Model: Claude 3 Haiku
Performance: 60.4% faster, 68.3% fewer tokens
Best For: Cost-sensitive production workloads
Status: ✅ Fully tested (8/8 scenarios)

Gemini (Google)

Model: Gemini 2.0 Flash Experimental
Performance: 15.1% faster, 70.6% fewer iterations
Best For: Low-latency requirements
Status: ✅ Partially tested (2/8 scenarios)
Note: Faster baseline but more verbose code generation

🧪 Running Tests

# Run all tests
make test

# Run specific test file
python -m pytest tests/test_scenarios.py

# Test Code Mode agent directly
python agents/codemode_agent.py

# Test Regular Agent directly
python agents/regular_agent.py

# Test sandbox execution
python sandbox/executor.py

📚 Documentation

Benchmark Summary - Comprehensive analysis with insights
Results Data - Raw performance tables
Quick Start Guide - Step-by-step setup
Tools Documentation - Available tools and API
Changelog - Version history
Gemini Notes - Gemini-specific information

💡 Key Learnings

Why Code Mode Wins

Batching Advantage
- Single code block replaces multiple API calls
- No neural network processing between operations
- Example: 16 iterations → 1 iteration (Scenario 7)
Cognitive Efficiency
- LLMs have extensive training on code generation
- Natural programming constructs (loops, variables, conditionals)
- TypedDict provides clear type contracts
Computational Efficiency
- No context re-processing between tool calls
- Direct code execution in sandbox
- Reduced token overhead

When to Use Code Mode

✅ Multi-step workflows - Greatest benefit with many operations ✅ Complex business logic - Invoicing, accounting, data processing ✅ Batch operations - Similar actions on multiple items ✅ Cost-sensitive workloads - Production at scale ✅ Latency-critical applications - User-facing systems

Best Practices

Use TypedDict for response types - Provides clear structure to LLM
Include examples in docstrings - Shows correct usage patterns
Batch similar operations - Leverage loops in code
Validate results - Automated checks ensure correctness
Handle errors gracefully - Try-except in generated code

🤝 Contributing

Contributions are welcome!
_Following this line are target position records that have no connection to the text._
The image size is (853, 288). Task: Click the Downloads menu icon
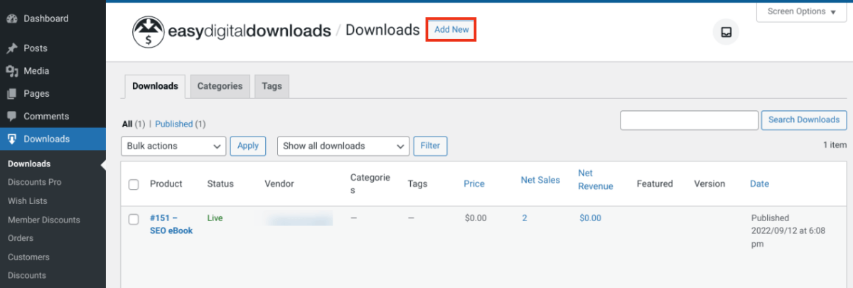pyautogui.click(x=11, y=139)
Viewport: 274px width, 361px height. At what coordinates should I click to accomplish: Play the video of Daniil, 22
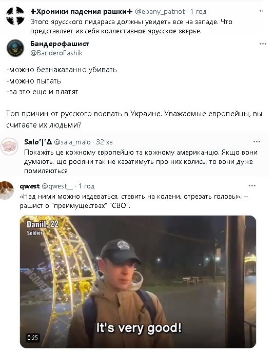pos(138,282)
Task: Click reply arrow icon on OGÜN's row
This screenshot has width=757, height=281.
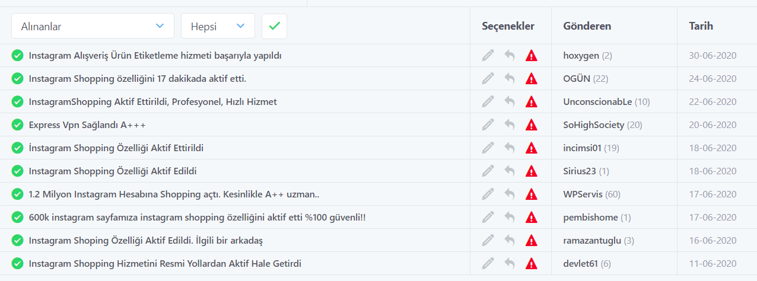Action: point(509,79)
Please:

Fork the repository
Create a feature branch (git checkout -b feature/amazing-feature)
Make your changes
Run tests (make test)
Commit (git commit -m 'Add amazing feature')
Push (git push origin feature/amazing-feature)
Open a Pull Request

📖 References

📄 License

MIT License - See LICENSE file for details

🙏 Acknowledgments

Inspired by Cloudflare's Code Mode research
Built on Anthropic's Building Effective Agents framework
Uses RestrictedPython for secure code execution

📞 Contact

For questions or feedback, please open an issue on GitHub.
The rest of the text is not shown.